Madeleine: "Even if you are still alive?"
Me: "Of course not. That's why they have a mallet. Every ambulance has one, you know."
Madeleine: "Now I know you are joking."
Me: "No, way. You have to be dead if they are going to take your heart. So they wack your head a couple times with the mallet. To make sure you are dead."
Madeleine: "Could they get in trouble? I mean, if you are still alive?"
Me: "Only if there is a law suit.  When the lawyers get involved there is always trouble."
Madeleine: "Can helicopters really land in the street ?"

Thursday, March 22


The Shard nearly complete. Omnipresent.

I am at the far edge of the City for a meeting with an asset manager who may sell us some venture assets cheap. The 12th floor view uninterrupted five-miles to Canary Wharf on the Isle of Dogs and the Olympic Development Center in northeast London.  This area got shallacked by the Germans, aiming for the docks, during the Second World War; afterwards, it became a wasteland, deprived of transportation links and home to new ethnic arrivals looking to build a new life for their families. Now, areas like Shoreditch and Hockney, have become la mode complete with gays and dance clubs and trendy restaurants .. . bowling lanes.  A vibrant start-up tech community has grown from the area's dot-com 'new media' roots and Google opened up a tech centre in 'Silicon Roundabout' near  Old Street just last week.

Overheard between two schleppers in the City:  
"I've got a bit of an interesting day today. I'm going to prepare a 'what if' scenario and the Big Boss isn't going to like it."

Wednesday, March 21

Tuesday, March 20


My friends from Industry Ventures in town for Kreos Ventures AGM - Kreos is a venture-debt firm that is now a "growth debt to high-growth companies" since nobody in Europe wants to invest in European venture anymore.  The keynote given by an older dude that I have known for some time whose presentation a bunch of cartoons describing how terrible private equity is , which manages to bore and insult everybody at the same time - no small feat. He  manages assets for wealthy individuals and families and, if he took questions, I would ask : why are you here ?

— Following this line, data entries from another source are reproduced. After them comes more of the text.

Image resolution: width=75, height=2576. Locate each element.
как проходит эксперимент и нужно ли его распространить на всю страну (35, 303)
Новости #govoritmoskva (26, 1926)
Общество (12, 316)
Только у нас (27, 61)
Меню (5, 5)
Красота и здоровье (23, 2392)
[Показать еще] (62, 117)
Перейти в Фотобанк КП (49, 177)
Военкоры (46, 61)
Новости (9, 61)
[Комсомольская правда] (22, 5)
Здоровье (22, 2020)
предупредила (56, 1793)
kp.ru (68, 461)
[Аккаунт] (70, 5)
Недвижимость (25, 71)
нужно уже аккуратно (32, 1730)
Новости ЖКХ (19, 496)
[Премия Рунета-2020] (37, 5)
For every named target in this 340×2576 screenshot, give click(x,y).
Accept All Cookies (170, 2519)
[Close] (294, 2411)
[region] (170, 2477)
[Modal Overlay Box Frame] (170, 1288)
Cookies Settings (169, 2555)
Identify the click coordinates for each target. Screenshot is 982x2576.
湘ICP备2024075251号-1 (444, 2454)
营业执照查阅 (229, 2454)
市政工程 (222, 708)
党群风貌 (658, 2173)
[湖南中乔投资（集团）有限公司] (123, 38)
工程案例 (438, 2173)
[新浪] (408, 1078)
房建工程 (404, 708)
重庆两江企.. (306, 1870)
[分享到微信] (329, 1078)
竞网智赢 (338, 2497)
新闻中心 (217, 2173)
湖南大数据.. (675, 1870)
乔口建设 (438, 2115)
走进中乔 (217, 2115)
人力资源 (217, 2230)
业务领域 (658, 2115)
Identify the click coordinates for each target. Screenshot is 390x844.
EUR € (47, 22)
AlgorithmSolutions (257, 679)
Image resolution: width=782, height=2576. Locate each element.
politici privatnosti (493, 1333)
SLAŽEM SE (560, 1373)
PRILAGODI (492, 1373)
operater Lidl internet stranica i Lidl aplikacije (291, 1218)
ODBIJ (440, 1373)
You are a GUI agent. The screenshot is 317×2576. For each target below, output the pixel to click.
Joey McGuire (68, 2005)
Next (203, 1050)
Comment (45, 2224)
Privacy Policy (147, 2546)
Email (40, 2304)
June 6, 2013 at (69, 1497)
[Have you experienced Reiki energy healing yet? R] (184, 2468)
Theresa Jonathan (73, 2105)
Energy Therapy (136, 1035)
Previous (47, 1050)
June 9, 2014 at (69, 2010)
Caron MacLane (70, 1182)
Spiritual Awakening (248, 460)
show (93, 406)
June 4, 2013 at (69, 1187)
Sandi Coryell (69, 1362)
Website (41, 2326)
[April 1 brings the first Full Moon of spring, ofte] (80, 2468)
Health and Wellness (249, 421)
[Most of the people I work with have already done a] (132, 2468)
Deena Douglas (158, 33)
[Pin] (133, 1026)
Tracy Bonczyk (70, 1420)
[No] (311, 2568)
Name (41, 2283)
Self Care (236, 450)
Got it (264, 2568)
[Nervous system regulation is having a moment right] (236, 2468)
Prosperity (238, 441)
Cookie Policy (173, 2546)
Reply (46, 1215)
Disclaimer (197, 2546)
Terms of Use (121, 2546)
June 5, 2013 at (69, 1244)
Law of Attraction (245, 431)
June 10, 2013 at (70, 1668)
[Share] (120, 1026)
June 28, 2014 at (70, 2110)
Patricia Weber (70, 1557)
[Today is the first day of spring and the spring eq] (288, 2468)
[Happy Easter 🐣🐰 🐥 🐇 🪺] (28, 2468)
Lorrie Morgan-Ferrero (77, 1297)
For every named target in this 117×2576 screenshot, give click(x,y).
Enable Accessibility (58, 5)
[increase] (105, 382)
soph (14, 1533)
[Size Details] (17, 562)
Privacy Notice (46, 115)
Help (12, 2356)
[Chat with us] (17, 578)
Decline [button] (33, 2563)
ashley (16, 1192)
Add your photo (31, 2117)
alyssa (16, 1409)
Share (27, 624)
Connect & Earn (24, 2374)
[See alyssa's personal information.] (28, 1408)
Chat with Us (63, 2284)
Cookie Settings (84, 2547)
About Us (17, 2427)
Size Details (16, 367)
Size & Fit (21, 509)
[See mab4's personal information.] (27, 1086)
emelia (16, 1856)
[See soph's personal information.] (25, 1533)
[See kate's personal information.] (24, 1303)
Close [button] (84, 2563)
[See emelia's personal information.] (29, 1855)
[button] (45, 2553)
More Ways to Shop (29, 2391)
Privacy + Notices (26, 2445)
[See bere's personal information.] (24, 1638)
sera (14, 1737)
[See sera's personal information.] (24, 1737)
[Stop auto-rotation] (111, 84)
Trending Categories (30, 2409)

Otherwise it is a happy gathering at Sommerset House overlooking the Thames on a gorgeous early-spring morning, everything shiny.  This is one of my favorite places in London.  Sommerset House once home to the Admiralty (Churchill) and the Inland Revenue and Registrar offices before somebody realised the building too beautiful for admin.  The Courdault Art Institute here, too, which brought Sonnet and us to London, and home of one of the most efficient collections of impressionist paintings anywhere : Modigliani, Monet, Manet, Gaugin, Pissaro, van Gogh, Sauret , Degas .. .  today I see an exhibition of neo-platicists Piet Mondrian and Ben Nicholson : only 20 paintings in two galleries but, oh, so perfect to capture them at their creative peak during the Second World War.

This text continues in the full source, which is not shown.